With the FOMC rate decision just one week away, the market stands divided on whether a Fed rate hike would happen next week or not and if it does happen, will it create turmoil in the markets.


Most of the institutions – IMF, World Bank have said the rate hike at the current juncture may trigger volatility and turmoil. Furthermore, the big names have also taken a U-turn on a Fed rate hike. Earlier, till Q2 end, the fed rate hike was a net positive for the global economy and US economy. However, now the views have changed. Even the PBOC now feels rate hike could create turmoil or crisis in emerging markets.

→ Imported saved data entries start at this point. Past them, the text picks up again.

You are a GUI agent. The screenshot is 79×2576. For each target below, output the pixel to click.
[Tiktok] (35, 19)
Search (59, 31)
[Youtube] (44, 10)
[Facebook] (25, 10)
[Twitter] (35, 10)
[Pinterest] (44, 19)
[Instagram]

So the question arises, whether anyone around really needs or prays for a Fed rate hike next week or later in 2015. There is some chatter about Switzerland praying for a fed rate hike as it is expected to weaken CHF and support the Swiss export industry and the tourism industry as well. The CHF may weaken in case of a Fed rate hike and provide relief to Swiss economy, but a no Fed rate hike could bring SNB very close to its own version of QE. Before discussing the same it is worth noting current SNB policy, Swiss bond yields and CHF exchange rate.

SNB interest rate changes

Change date                   percentage
January 15 2015            -0.750 % (already deep in –ve)
December 18 2014        -0.500 %
August 03 2011              0.125 %

• The interest rate paid on sight deposits at the SNB was cut on January 15 to -0.75%, meaning banks in effect pay a levy to park money at the central bank.

• The Swiss 10-year yield currently trades around -0.10%, the 2-year yield trades around -0.70%. (yields already in negative, foreign asset purchases under QE more likely)

• The EUR/CHF has recovered from the post-SNB low of 0.9651 to trade around 1.10, but still considerably below 1.2 (SNB cap).

The sharp rise in the CHF since 2009 and after abandoning EUR/CHF cap in January this year has hurt the Swiss Export industry. Exports in July were 9.3% lower than a year ago, with watch industry worst affected. Despite the slump in exports, the official figures showed the Swiss economy avoided falling into recession this year.

What if Fed hikes rates

The popular opinion is a Fed rate hike would weaken CHF and support Swiss exports. But, it depends on how markets react to fed rate hike. If we go by IMF and World Bank view, then a Fed rate hike (resulting risk aversion in the markets) would lead to strength in traditional safe havens – CHF and drop in EUR (policy divergence, especially after last week’s dovish ECB). Thus, a fed rate hike may push up USD/CHF, but could lead to a drop in the EUR/CHF pair. However, there is a chance that a rate hike would be read by markets as a net positive, leading to more weakness in the traditional safe havens like CHF. Consequently, the net result could be slightly positive for Swiss exports.

What if Fed delays rate hike

Again, the popular opinion says CHF would strengthen and hurt Swiss exports. However, the resulting strength in CHF could be sharper, especially if global markets read a no rate hike decision as a net negative for the global economy. The resulting risk aversion would further add to CHF strength (safe haven + dovish Fed). On the other hand, EUR, though a funding currency, could underperform CHF during risk aversion due to ECB’s readiness to do more. Consequently, the net result would be a serious trouble for Swiss exports.
Overall the scenario says, the SNB is moving closer to its own version of QE as suggested by the IMF in March here.

The question is whether Swiss QE is on the horizon or still a few months or a year down the line.
The probability of the QE on the horizon is high if the Fed delays its rate hike and markets react in a negative way. The rate hike was sold as a net positive for the US and global economy, and thus, complete U-turn or signs of significant delay are more likely to spook markets and lead to serious risk aversion resulting in a sharp appreciation of CHF.